February, though, has begun to show a shift of momentum. The Coalition announced the appointment of two new patrons, Professor Diarmaid MacCulloch kt and Professor Marilyn McCord Adams. And of the seven English dioceses that voted this month (so far), six have voted against the Covenant (Derby, Gloucester, Salisbury, Leicester, Portsmouth, Rochester) with only Canterbury voting in favour.

Of fifteen English dioceses that have voted to date, ten have voted against the Covenant. This gives the Coalition a significant tactical advantage. To have the Covenant return to General Synod for a final vote, it has to be approved by 23 of the Church of England’s 44 dioceses. However, defeat in 22 dioceses in enough to derail it. Thus the Covenanters need to win 18 of the 29 dioceses remaining, while the Covenant’s opponents only need another 12.

In November 2010, this seemed like tilting at windmills. It seemed inevitable that the Church of England would endorse the Covenant and that, eventually, the Episcopal Church and the Anglican Church of Canada would be isolated and relegated to an ill-defined second-tier limbo. A small band of bloggers hardly seemed the vehicle to change the narrative.

News release from the No Anglican Covenant Coalition below:

Momentum shifting in Anglican Covenant Debate

LONDON – With one-third of English dioceses now having voted on the proposed Anglican Covenant, leaders of the No Anglican Covenant Coalition are detecting a significant shift in momentum. With last weekend’s clean sweep in Leicester, Portsmouth, Salisbury and Rochester, ten dioceses have rejected the Covenant while only five have approved it.

“When we launched the No Anglican Covenant Coalition just 16 months ago, it seemed like we were facing impossible odds,” said the Coalition’s Moderator, the Revd Dr Lesley Crawley. “But now the tide appears to be turning. The more church members learn about the Covenant, the less they like it.”

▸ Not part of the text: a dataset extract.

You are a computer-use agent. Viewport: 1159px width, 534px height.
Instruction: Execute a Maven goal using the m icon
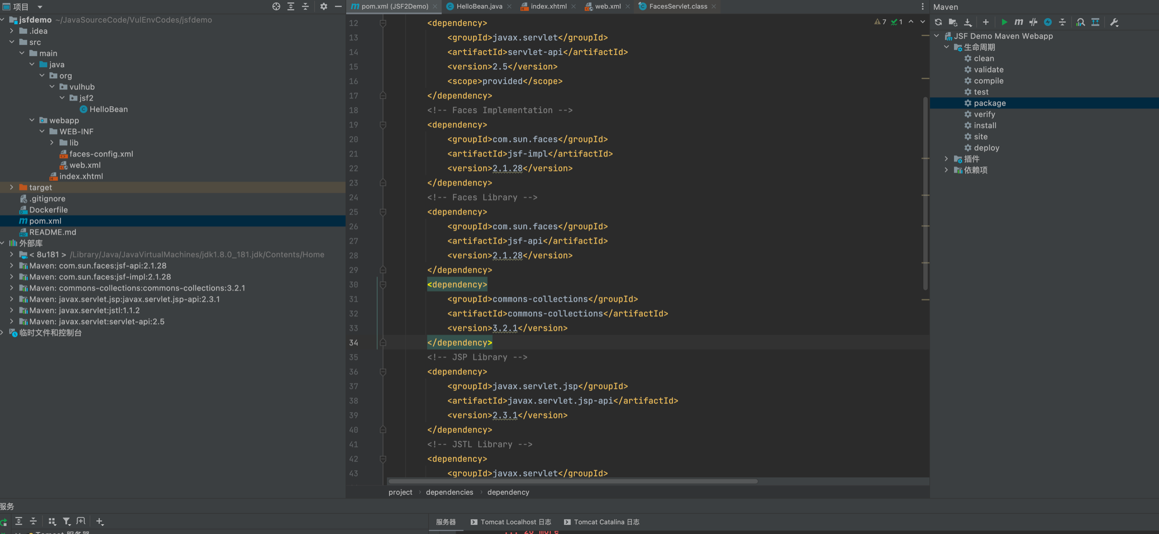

“I’m glad to see how perceptive the diocesan synods have been once well-rounded arguments are put to them,” said Coalition Patron and Oxford University Professor Diarmaid MacCulloch. “There were two Covenants in the Church of England’s seventeenth-century history, and in combination, they destroyed episcopacy until wiser counsels prevailed. It appears the dioceses are not interested in helping present-day bishops making it a hat trick.”

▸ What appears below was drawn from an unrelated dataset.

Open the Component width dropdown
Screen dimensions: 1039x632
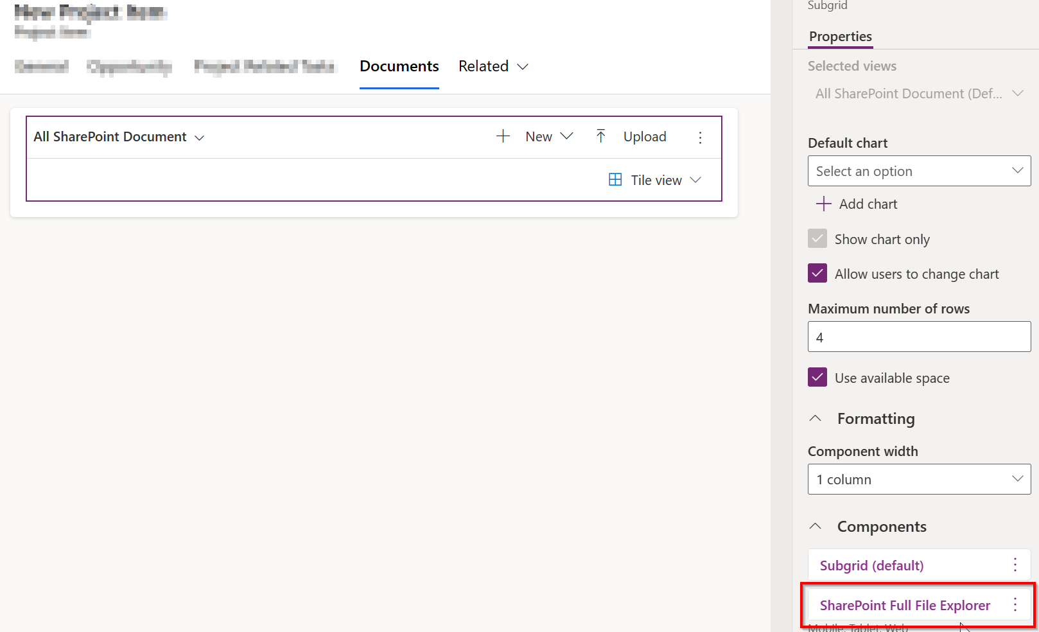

“It is heartening to see the dioceses rising up to their responsibilities instead of delegating their discernment to the House of Bishops and the archbishops,” according to former Oxford Professor and General Synod member Marilyn McCord Adams, who now teaches at the University of North Carolina. “Churches come to better decisions when parties feel free to disagree.” Professor McCord Adams is also a Patron of the No Anglican Covenant Coalition.

To date, the proposed Anglican Covenant has been approved by five dioceses of the Church of England (Lichfield; Durham; Europe; Bristol; Canterbury) and rejected by ten (Wakefield; St. Edmundsbury and Ipswich; Truro; Birmingham; Derby; Gloucester; Portsmouth; Rochester; Salisbury; Leicester). Approval by 23 diocesan synods is required for the Covenant to return to General Synod. Rejection by 22 dioceses would effectively derail approval of the Covenant by the Church of England.